▸ **Records to use**

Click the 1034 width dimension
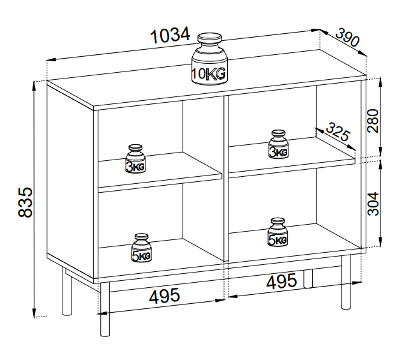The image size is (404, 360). (x=170, y=36)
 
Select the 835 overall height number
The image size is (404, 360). (x=24, y=202)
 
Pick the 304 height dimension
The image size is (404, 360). (x=373, y=202)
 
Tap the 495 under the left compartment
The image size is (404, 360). (x=165, y=296)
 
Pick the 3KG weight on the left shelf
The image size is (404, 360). (x=135, y=160)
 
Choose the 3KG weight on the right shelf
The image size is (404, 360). (x=278, y=145)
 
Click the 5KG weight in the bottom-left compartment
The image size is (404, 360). (x=142, y=248)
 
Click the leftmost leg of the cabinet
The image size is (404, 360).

▸ **Problem to work on**
Extract every line of the items above verbatim, leaving out the pictures.

▸ **Full solution**
Click the 1034 width dimension
The image size is (404, 360). (x=170, y=36)
 
Select the 835 overall height number
The image size is (404, 360). (x=24, y=202)
 
Pick the 304 height dimension
The image size is (404, 360). (x=373, y=202)
 
Tap the 495 under the left compartment
The image size is (404, 360). (x=165, y=296)
 
Pick the 3KG weight on the left shelf
The image size is (404, 360). (x=135, y=160)
 
Choose the 3KG weight on the right shelf
The image size is (404, 360). (x=278, y=145)
 
Click the 5KG weight in the bottom-left compartment
The image size is (404, 360). (x=142, y=248)
 
Click the leftmost leg of the cabinet
The image size is (404, 360).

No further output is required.